# Document extract
From Masks to COVID Apps: The Moral Duty not to Infect Others

From Masks to COVID Apps: The Moral Duty not to Infect Others

As physical distancing and masks are becoming the new normal, Canada’s COVID Alert application is an additional measure to try to limit the spread of COVID-19. While there is no legal duty to install the application, there might be a moral duty. A moral argument for physical distancing and wearing masks can be made based on the duty not to infect others, and this argument can be expanded to include installing COVID tracking applications.

The moral duty not to infect others can be wide ranging: preventing transmission of the flu to preventing transmission of HIV, for example. Marcel Verweij frames the issues as to “what extent do individuals have a moral obligation to avoid spreading disease?” He is particularly interested in the duty to accept influenza vaccines to protect the vulnerable, like the elderly or the chronically ill. It is easy to see how this argument applies to our current situation; our physical distancing and wearing of masks helps prevent the spread of COVID-19 and reduces the potential risks of harm to others. Even if a disease is not harmful to us – say, we happen to be asymptomatic – we would still have a moral duty to mitigate harm to others. We can understand this duty in terms of beneficence. This arguably includes a duty to get vaccinated, physical distance, wear masks, and install COVID Alert.

Still, as John Harris and Soren Holm suggest, what is required by morality is not absolute, and there are other considerations to take into account. One trivial example of this is the common cold: “unless there is reasonable financial compensation, such as illness allowance, one cannot expect a sick person to stay at home for the sake of her colleagues." This general picture of morality, which understands morality in terms of “prima facie duties”, is most famously expounded by philosopher W. D. Ross. The basic idea is that different moral duties (e.g. a duty of beneficence, a duty of justice, a duty of non-maleficence, etc.) can conflict with one another given our varied circumstances, and one single duty is not absolute. For instance, if the Kantian is faced with a murderer who inquiring about the location of your friend, the Kantian must obey the moral duty to tell the truth to the murderer; however, according to Ross, the duty to save your friend might “override” the duty to tell the truth. There are certainly problems of “over-demandingness” (or morality asking too much of us) if we understand our moral duty as mitigating any and all risks – even driving a car poses significant risks of harm to others, but risk-to-reward weighs in favour of driving. Nevertheless, the slight inconvenience of physical distancing, wearing masks, or installing COVID Alert is insignificant compared to the potential harm that it is preventing.

# Task A
According to the article on the moral duty not to infect others, which philosopher most famously set out the view of morality in terms of "prima facie duties"?
# Task B
Rewrite the part of the article starting at "The moral duty not to infect others can" and ending at "install COVID Alert.", replacing "influenza vaccines" with "flu shots".
The material has no connection to the article.

# Available data
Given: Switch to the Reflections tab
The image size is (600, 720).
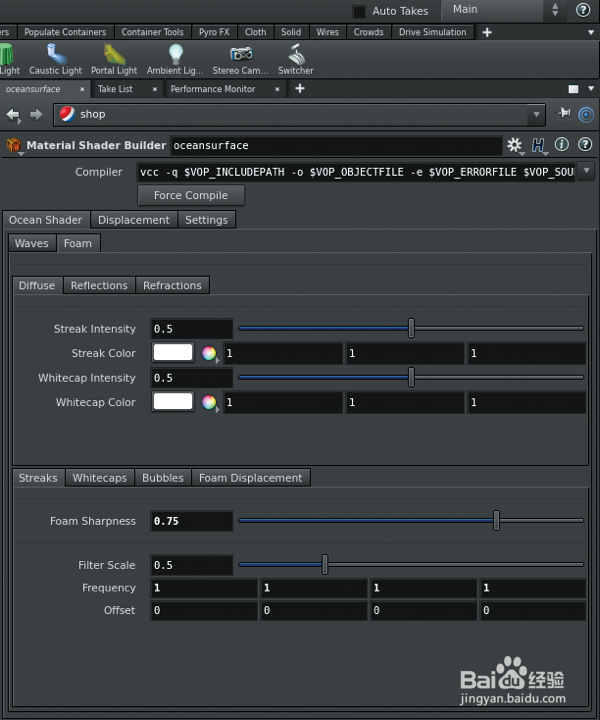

# Answer section A
W. D. Ross.

# Answer section B
The moral duty not to infect others can be wide ranging: preventing transmission of the flu to preventing transmission of HIV, for example. Marcel Verweij frames the issues as to “what extent do individuals have a moral obligation to avoid spreading disease?” He is particularly interested in the duty to accept flu shots to protect the vulnerable, like the elderly or the chronically ill. It is easy to see how this argument applies to our current situation; our physical distancing and wearing of masks helps prevent the spread of COVID-19 and reduces the potential risks of harm to others. Even if a disease is not harmful to us – say, we happen to be asymptomatic – we would still have a moral duty to mitigate harm to others. We can understand this duty in terms of beneficence. This arguably includes a duty to get vaccinated, physical distance, wear masks, and install COVID Alert.